ABSTRACT While mesenchymal stromal cells (MSCs) hold enormous promise for treating many challenging diseases, a major barrier toward clinically meaningful MSC therapies is the inability to produce potent MSCs consistently. Specifically, in vitro cultured MSCs often rapidly enter senescence in which they lose their potency. In contrast to natural in vivo senescence, such in vitro aging has been shown to be largely driven by misregulated metabolic signaling in culture. To address this grand challenge, many signaling pathways (e.g., FGF, ATM, SRT, mTOR, EGF, DDR2) have been identified for regulating senescence-related processes. Building upon these discoveries, this R35 MIRA proposal aims to develop an innovative engineering approach to delaying the MSC senescence process by collectively adjusting these signaling pathways. Specifically, we hypothesize that a sufficiently trained AI model can predict the signaling factor combination that effectively slows down or even reverts the senescence-related transcriptional drift. To achieve such a goal, my research aims to address three knowledge/technology gaps in MSC engineering (Fig. 1B): 1) how to accurately phenotype live MSCs (e.g., characteristics, proliferation, and potency); 2) how to predict signaling factors that dictate the desired transcriptional response; and 3) how to ensure the robustness of such predictions. In challenge 1, this proposal will expand our previously developed AI platform by developing approaches to acquiring large-scale AI training data that cover a wide range of MSC phenotypes and interpreting black-box deep learning models. The goal is to decipher the morphology-gene expression relationship in MSCs. In challenge 2, we will utilize deep learning to identify the signaling factor combination and predictively adjust gene expression in MSCs. In the third challenge, we will develop algorithms that improve the robustness of AI models and turn our proof-of-concept AI platforms into reliable tools for practical clinical utilizations. The immediate outcome of our proposed research will lead to a high-throughput phenotyping and engineering platform of MSCs. The proposed experimental platform will also enable us to establish better understandings in MSC mechanobiology and senescence signaling interactions.

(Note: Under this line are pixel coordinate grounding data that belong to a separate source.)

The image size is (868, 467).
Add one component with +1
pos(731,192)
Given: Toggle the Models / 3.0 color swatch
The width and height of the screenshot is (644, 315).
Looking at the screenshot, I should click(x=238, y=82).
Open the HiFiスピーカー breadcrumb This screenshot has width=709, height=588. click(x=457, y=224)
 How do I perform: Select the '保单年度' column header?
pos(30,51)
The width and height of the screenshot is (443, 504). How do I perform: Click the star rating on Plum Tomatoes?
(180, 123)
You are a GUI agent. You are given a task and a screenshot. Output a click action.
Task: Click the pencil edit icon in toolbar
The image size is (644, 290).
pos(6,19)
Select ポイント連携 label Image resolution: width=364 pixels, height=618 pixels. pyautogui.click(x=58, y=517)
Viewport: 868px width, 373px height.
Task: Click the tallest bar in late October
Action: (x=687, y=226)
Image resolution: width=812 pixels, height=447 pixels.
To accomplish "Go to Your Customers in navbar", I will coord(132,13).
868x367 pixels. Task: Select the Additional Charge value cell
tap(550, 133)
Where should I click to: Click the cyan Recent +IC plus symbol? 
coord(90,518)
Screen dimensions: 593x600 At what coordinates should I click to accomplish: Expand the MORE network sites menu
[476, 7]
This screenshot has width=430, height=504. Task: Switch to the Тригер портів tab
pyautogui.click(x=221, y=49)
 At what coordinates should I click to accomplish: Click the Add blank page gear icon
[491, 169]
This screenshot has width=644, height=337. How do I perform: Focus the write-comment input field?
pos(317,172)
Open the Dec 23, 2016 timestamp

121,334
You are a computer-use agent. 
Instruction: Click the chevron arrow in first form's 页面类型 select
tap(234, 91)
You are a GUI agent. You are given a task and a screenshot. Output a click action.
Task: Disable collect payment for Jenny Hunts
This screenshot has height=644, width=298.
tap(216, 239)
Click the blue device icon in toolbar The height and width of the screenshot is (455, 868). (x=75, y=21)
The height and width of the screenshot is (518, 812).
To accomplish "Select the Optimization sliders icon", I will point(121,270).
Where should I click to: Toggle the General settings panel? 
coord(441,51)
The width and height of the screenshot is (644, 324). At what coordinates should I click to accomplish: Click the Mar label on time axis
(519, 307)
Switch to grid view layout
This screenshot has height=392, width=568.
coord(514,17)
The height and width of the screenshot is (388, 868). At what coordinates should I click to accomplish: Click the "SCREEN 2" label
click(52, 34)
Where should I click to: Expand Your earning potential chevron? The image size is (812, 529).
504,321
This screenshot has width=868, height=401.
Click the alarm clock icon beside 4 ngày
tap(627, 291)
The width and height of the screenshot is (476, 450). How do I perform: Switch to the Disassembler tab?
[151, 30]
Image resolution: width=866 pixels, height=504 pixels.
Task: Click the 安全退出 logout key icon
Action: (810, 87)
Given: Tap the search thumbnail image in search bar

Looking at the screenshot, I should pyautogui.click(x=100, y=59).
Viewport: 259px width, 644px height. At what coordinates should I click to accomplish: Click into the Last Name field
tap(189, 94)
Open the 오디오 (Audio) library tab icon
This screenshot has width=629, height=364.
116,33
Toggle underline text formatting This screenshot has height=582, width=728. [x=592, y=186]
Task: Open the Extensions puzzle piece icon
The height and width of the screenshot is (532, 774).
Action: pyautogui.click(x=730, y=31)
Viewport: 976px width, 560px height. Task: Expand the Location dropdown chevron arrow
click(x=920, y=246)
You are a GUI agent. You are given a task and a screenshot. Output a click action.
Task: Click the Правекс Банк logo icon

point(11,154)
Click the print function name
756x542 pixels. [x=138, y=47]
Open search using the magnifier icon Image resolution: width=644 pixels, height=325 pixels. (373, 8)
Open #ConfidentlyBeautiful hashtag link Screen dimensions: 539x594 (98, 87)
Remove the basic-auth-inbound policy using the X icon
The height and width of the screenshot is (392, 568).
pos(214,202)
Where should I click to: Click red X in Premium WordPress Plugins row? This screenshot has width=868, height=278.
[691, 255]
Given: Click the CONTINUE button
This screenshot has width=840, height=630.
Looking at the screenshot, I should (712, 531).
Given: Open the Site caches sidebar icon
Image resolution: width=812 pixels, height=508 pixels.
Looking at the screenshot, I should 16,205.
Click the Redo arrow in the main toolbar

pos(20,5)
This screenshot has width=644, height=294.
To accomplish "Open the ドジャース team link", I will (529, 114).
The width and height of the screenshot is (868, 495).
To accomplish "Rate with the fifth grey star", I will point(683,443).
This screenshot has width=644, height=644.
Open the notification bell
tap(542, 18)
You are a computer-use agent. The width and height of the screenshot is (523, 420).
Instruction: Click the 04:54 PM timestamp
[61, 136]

抽象的 虽然间充质基质细胞 (MSC) 在治疗许多具有挑战性的疾病方面具有巨大的前景 间充质干细胞治疗的一个主要障碍是无法产生有效的间充质干细胞 始终如一。具体来说，体外培养的间充质干细胞通常会迅速进入衰老状态，并失去其效力。 与体内自然衰老相反，这种体外衰老已被证明很大程度上是由失调引起的 文化中的代谢信号。为了应对这一巨大挑战，许多信号通路（例如 FGF、ATM、SRT、 mTOR、EGF、DDR2）已被确定可调节衰老相关过程。在此基础上 发现，这项 R35 MIRA 提案旨在开发一种创新的工程方法来延迟 MSC 通过共同调节这些信号通路来实现衰老过程。具体来说，我们假设 经过充分训练的人工智能模型可以预测信号因子组合，从而有效减缓甚至 恢复与衰老相关的转录漂移。为了实现这一目标，我的研究旨在解决三个问题 MSC 工程中的知识/技术差距（图 1B）：1）如何准确地对活 MSC 进行表型分析（例如， 特征、增殖和效力）； 2）如何预测决定期望的信号因素 转录反应； 3）如何确保此类预测的稳健性。 在挑战 1 中，该提案将通过开发方法来扩展我们之前开发的 AI 平台 获取涵盖广泛 MSC 表型的大规模 AI 训练数据并解释黑盒 深度学习模型。目标是破译 MSC 中的形态-基因表达关系。在 挑战2，我们将利用深度学习来识别信号因子组合并预测性调整基因 MSC 中的表达。在第三个挑战中，我们将开发提高AI模型鲁棒性的算法 并将我们的概念验证人工智能平台转变为实际临床应用的可靠工具。即时的 我们提出的研究成果将形成一个高通量的间充质干细胞表型分析和工程平台。 拟议的实验平台也将使我们能够更好地理解 MSC 机械生物学和衰老信号相互作用。